Monday, October 15, 2007

letters in prision

What has happened to me is what will deliver me.

I'm stuck in these chains and I'm tied to the ground, and I lay here in doubt that I will ever be free.

I lay in my own prison.
And I wait.
I wait on you to get me out.

But you want me to stay.

You want me to stay so I can serve my time, so I can learn my lesson, so I can conquer my doubt.

But my doubt is what prolongs my stay. If only I could let it go... and be still... still enough to know who you are.

Each time I move I lose sight of you, till I can no longer see a way out... not even you, you who offers a way, the only way.

I want to be with you. I don't want to be left here.
But you tell me to trust you.

Listening to your voice I begin to calm down. I stay right where I am and I lay in my mess. I lay in my chains and I lay tied to the ground.

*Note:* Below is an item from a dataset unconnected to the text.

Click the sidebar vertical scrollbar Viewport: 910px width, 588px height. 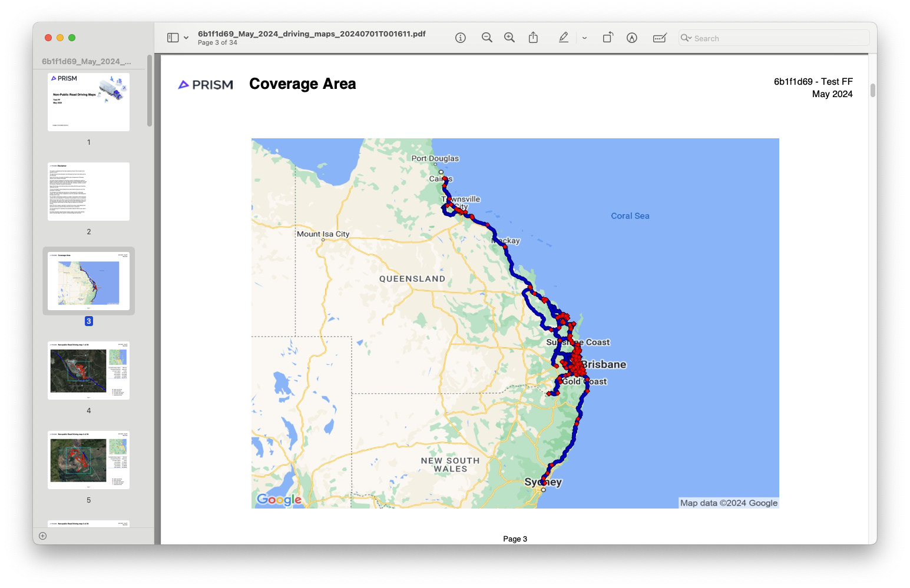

I lay in my chains and I sleep there every day and every night. It is in the stillness that I begin to see everyone else around me. All of them are trying so hard to get out... something I tried, but I couldn't do...
Didn't they notice?

If only they could be still. Still enough to know who you are.

At each move they make they lose sight of you. At each move they make they lose sight of the way.

This was when I realized why I was here, and the purpose of my chains.

Eventhough my chains held me back, they made me scream your name. They made me scream loud enough for everyone to hear.

And everyone was silent.
And everyone was still.

Everyone was still. And they knew who you were because they were still. They knew who you were because my chains screamed your name. They knew who you were because my chains held me down.


.....................................................................................................


Inspired by the letters of Paul to the Phillipians

1 comment:

Shelley said...

Wow! JJ I got goosebumps.
I often wonder at the thorn in Paul's side. I think we are meant to wonder, so that we can all relate to Paul.

Its awesome what happens when we stop fighting the chains. I need to remember that.